As shown above, the way literacy is used in advertising among the traditional healers is based on similar discourses but different presentations. Notably they do not all base their information on the literal meaning and function of the words but play on the local people’s imagination of traditional healers. Literacy is only part of the configuration used to communicate very specific information to an understanding public. This, in my view, confirms the social practices theory of literacy since the words that are used on the adverts have different meanings and they are based on a different logic altogether. The messages are very meaningful when read in the contexts within which they have been posted. It is contrary to the fundamental arguments advanced by Havelock (cited in Grabill, 2001) that literacy is an objective representation of reality because words have meaning, which are independent of contexts. Outside of its context, the traditional healers’ adverts are meaningless

On the other hand, although the signboards are put up to guide or inform the public about the availability of goods and services, from my careful observations of some of them, I noticed that, with the exceptions of the ones written on chalkboards, the signboards do not attract much attention from the local people. Instead, people use other significant features in the community, like a big tree or a bigger building, to locate some shops. For example, when I asked how I could locate the home of the traditional healer whose signboard was so well displayed in the trading centre, I was shown a huge tree that was about 100m away from the main road as the position where his home was located. On another

occasion, and although not related to livelihoods, I asked for directions to the office of the Local Council 1 (LC 1), my guide directed me to, “Go opposite the petrol station,”

without referring to the signpost that I later discovered was placed right in front of the LC office. It could even be seen from where I was asking for directions to this office. Instead, a significant physical landmark in terms of visibility, ‘The petrol station,’ was used to identify a rather obscure and difficult to notice place, the office of the LC Chairperson.

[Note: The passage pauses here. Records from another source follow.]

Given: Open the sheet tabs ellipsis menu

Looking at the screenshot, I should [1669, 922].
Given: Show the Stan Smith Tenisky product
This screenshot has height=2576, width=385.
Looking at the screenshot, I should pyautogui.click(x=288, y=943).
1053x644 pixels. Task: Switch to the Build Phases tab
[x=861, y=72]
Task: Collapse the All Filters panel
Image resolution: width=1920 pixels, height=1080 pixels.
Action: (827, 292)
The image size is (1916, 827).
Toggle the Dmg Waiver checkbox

It is also possible that the location of most business places and other commercial establishments identified by the signboards was already internalised by the local people, thus rendering the signboards less important for locating the place or directing people to the place, or giving information about goods and services. During an interview, I asked Jane if she uses the many signboards in the trading centre to find directions to the different shops and other commercial establishments when she goes to the trading centre.